Tony's Girls

By: InitialA

Disclaimer: I own nothing in the Marvel universe.


"One, two… three!" Pepper expertly snapped his shoulder back into place as Tony swore colorfully.

"Jesus," he gasped, before dissolving into laughter.

Pepper was thin-lipped and pale and tired, but she held her tongue and tried to dab away the blood as he convulsed from hysteria. He returned to swearing when she dabbed the antiseptic on a particularly large gash on his forehead. "Are you done now?" She asked.

He winced, chest heaving. "Done what?"

"With the hysterics."

"Maybe," he gasped, a few breathy laughs following. "Dunno. Is it done being funny?"

"Tony."

"What?"

"Involving yourself in an African civil war is not funny. A land mine is not funny. Needing S.H.I.E.L.D. to cart you home in pieces is not funny."

"It is kind of funny. In an 'oh wow, I'm alive but that hurts but gosh isn't it great to LIVE' kind of way."

She pursed her lips, and jabbed at him with the antiseptic again. He hissed, and tried to sit still for her. She'd spent enough time putting him back together at this point that she knew which cuts needed stitches (four), how long he'd need to wear a sling for the out-of-place shoulder (ten days, fourteen at most), if his ribs were broken (no, just severely bruised, but he was going to be fairly inactive for a few days lest they decide to just shatter under stress anyway), and if he was concussed (probably not, but until he recited the periodic table of elements in alphabetical order, backwards, and including the elements that had not been officially recognized by the International Union of Pure and Applied Chemistry over the last fifty years, she wouldn't be satisfied). "Daddy?"

She turned. The girls were poking their red, curly heads around the corner. Tony propped himself up, looking more than a little worse for wear, covered in bloody streaks and salve and half-applied bandages and dark bruises. "Hey. Hey, girls, you shouldn't be up. You need… You should be in bed."

The twins exchanged a clearly exasperated set of looks that Pepper was sure she hadn't taught them. "Mommy always lets us stay up when you're away," Tonia said as they came in.

Tony fixed Pepper with a look of his own. She took his arm and wound a bandage around a large gash. "They had fallen asleep…"

"Does it hurt?" Cleo asked, careful not to touch any of his injuries.

"Nah," he replied, showing only the mildest discomfort as he bent down and scooped her up to sit on his lap. "I'm Iron Man. I'm your dad. Who could hurt me?"

"Daddy's invincible!" Tonia declared.

"That's right!" He replied, ruffling her already messy hair as she giggled.

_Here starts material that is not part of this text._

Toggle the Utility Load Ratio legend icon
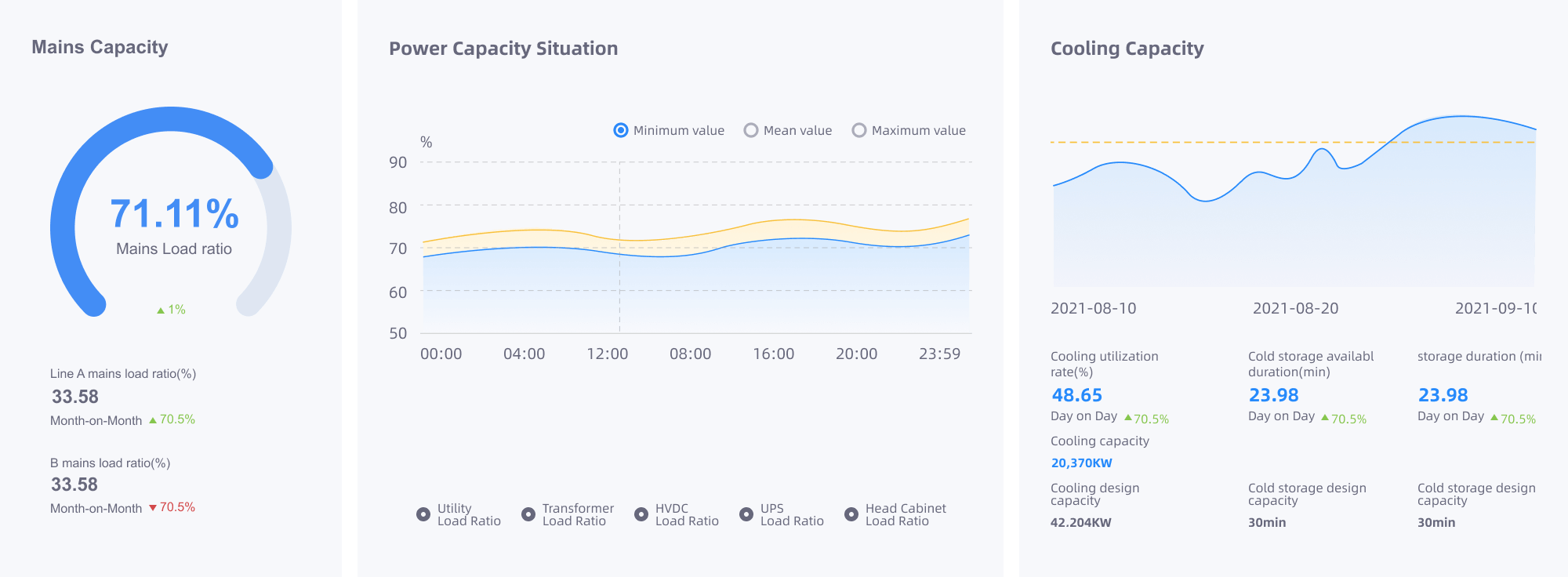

Pepper abruptly turned and went to the sink. She made a show of washing the salve from her hands slowly, to cover the fact that she was trying very hard not to make a sound as she wept—from terror, from joy, from a thousand emotions being released at once… but mostly from being able to see the three most important people in her life together, when just an hour ago she hadn't been sure if she'd ever see it again. She took pride in the fact that she'd never let Tony see her cry after he came home from another mission (more or less in one piece), or the girls see her cry ever. She was the rock they relied on. Still, Tony managed to interrupt the girls' chatter and pleas to tell them how he'd saved the day again, "Pep. I saw that."

Damn. She'd tried to wipe away evidence of her moment discreetly. She turned, guiltily. Tony beckoned to her with his free arm. She picked up Tonia and sat next to him. He put his arm around her and kissed her temple. "I'm fine. I will be fine, thanks to you."

"This time, Tony."

"And next time."

"And what about the time after that?"

They locked eyes. The girls, picking up on the tension between their parents, were silent for once. "I will always come home to you. All of you. As long as I know you're here, waiting for me, absolutely nothing can stop me from getting home to my girls."

Her head knew he was saying that mostly for the benefit of the twins. Privately, this would have escalated very quickly into an argument about his recklessness and single-minded drive, his insane quest to single-handedly save the world he'd almost single-handedly delivered into chaotic warfare. What it would be like for their daughters to grow up without a father. But her heart hoped against hope that he was telling the truth. "Okay."